Transcribe only the lines of the listing below from the one holding "Click the 150% accrual value" through the one holding "How do I perform: Show", inclusive, without any change.
(Provided material Opens)
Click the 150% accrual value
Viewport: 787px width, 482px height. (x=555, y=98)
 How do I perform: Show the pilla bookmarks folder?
(Provided material Closes)
(Provided material Opens)
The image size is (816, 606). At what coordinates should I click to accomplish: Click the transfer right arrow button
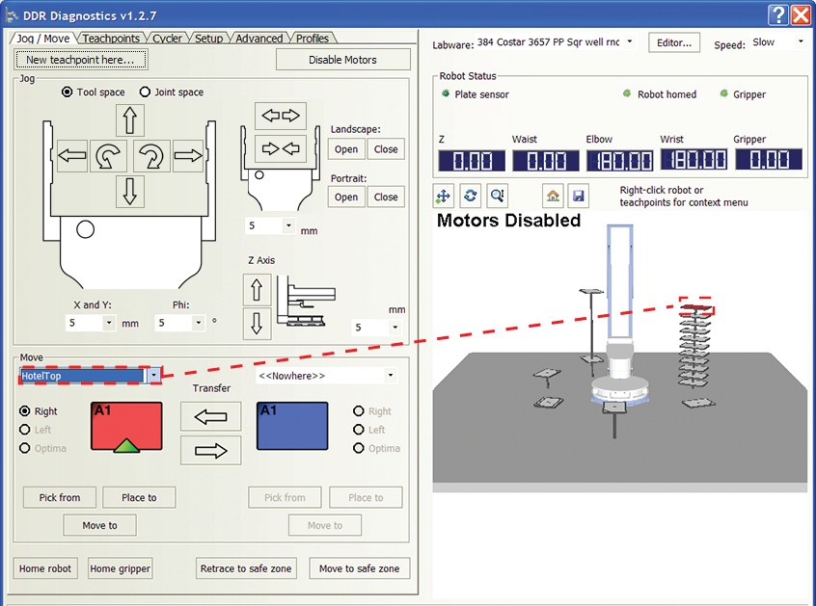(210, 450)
(Provided material Closes)
(Provided material Opens)
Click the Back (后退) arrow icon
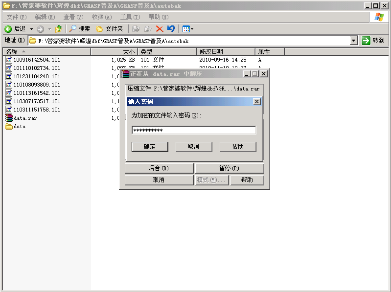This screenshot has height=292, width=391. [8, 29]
(Provided material Closes)
Written response:
Click the 150% accrual value
Viewport: 787px width, 482px height. (x=555, y=98)
 How do I perform: Show the pilla bookmarks folder?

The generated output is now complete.